Reviewed by Bishop Stephen Hale

Any review of a Michael Bird book starts with a comment on his amazing output. I liked this comment from Nijay Gupta. ‘Now that Michael Bird has finished a major book on systematic theology as well as numerous works on messianism, the historical Jesus and the Theology of Paul, I wonder if it is time for Mike to extend his brand into cook books and romance novels!…. Let’s see if the Romans commentary he is working on kills him first.’

Michael lectures in Theology at Ridley College but has an extensive background in New Testament studies. ‘The Gospel of the Lord’ has received excellent reviews and was listed by Christianity Today as one of the books of the year in 2014.

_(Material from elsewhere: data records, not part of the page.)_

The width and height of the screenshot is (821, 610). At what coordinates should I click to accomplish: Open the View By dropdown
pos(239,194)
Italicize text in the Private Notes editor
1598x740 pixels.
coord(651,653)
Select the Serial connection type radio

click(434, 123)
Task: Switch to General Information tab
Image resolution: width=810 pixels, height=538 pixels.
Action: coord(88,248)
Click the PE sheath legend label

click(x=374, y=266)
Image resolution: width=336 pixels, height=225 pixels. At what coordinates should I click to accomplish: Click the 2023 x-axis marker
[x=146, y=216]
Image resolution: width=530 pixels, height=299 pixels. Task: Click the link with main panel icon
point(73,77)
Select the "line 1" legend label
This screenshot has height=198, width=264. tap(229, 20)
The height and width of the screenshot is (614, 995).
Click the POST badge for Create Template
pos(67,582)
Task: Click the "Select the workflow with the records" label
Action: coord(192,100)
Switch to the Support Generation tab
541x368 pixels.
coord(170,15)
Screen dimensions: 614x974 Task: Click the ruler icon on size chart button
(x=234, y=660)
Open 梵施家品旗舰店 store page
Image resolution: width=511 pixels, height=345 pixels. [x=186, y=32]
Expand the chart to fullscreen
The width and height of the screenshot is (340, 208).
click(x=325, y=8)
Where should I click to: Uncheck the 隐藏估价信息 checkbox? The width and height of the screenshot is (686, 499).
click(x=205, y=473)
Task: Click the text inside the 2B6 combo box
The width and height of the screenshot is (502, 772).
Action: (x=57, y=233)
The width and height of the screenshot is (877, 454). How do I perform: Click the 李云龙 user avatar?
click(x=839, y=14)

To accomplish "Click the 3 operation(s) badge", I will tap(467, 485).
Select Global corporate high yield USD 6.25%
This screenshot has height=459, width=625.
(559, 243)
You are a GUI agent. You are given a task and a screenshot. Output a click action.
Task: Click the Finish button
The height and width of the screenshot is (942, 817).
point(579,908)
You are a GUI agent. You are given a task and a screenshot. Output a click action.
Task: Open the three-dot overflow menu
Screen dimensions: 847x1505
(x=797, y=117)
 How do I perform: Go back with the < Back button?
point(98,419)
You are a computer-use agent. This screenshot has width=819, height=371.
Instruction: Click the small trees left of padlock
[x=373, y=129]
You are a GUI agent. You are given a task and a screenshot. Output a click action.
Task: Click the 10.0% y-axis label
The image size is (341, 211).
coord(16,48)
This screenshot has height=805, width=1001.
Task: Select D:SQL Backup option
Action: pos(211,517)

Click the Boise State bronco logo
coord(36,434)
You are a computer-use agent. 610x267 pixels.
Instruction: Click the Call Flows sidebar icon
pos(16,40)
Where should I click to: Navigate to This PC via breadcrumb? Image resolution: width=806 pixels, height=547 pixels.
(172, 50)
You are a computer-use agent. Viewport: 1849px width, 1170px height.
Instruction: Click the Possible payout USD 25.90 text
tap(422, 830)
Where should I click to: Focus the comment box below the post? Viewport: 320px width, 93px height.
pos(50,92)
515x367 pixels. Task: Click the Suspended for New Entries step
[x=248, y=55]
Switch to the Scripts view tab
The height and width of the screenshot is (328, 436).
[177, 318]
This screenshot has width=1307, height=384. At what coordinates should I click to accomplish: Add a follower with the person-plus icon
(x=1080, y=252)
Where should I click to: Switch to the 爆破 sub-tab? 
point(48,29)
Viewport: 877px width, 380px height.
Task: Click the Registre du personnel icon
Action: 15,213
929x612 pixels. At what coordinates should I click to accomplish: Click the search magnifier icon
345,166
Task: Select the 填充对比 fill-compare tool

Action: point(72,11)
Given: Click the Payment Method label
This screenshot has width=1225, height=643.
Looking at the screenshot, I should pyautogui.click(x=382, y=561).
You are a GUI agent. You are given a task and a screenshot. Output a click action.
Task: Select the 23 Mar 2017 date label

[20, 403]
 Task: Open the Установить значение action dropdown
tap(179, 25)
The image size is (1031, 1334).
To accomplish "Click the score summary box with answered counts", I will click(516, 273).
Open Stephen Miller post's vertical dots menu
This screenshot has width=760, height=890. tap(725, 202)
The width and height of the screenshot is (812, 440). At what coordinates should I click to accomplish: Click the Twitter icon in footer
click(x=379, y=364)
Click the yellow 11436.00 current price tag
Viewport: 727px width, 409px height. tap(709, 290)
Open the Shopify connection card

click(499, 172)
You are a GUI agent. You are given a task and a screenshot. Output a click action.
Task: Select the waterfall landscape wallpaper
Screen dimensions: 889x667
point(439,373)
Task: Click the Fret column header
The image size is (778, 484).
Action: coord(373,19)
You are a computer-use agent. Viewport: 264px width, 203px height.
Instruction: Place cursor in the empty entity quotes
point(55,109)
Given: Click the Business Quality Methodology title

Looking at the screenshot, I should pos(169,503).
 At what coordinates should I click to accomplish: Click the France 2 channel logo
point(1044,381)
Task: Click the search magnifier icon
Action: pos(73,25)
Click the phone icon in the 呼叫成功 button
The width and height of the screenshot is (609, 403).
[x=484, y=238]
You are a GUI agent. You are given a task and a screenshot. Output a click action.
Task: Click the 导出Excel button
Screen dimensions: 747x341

The Gospel of the Lord is concerned ‘primarily with the questions of how the Gospels came to be, what kinds of literature they are, and how they relate to Christian discourse about God’(viii). It is not a Gospel survey, but rather a book that covers the complex issues related to the origins and development of the books we call ‘Gospels’ in the context of early church. Michael covers such matters as the transmission of the ‘Jesus tradition’, the Synoptic problem, the genre question, and the canonisation of the ‘Fourfold Gospel’, Mike deals with the non-canonical Gospels – why they were written, what they are about and how they were received by the early Christians.

In our highly skeptical age it is critical that we have a clear understanding of how the primary source documents for our knowledge of Jesus came into being and can be relied upon. Bird uses his typical aussie humour to enliven the book and traverses many scholarly disputes and discussions with clarity and a genuinely fresh perspective.

I enjoyed the book and gather from other reviews (from genuine Scholarly types) that it should become an standard academic text for years to come.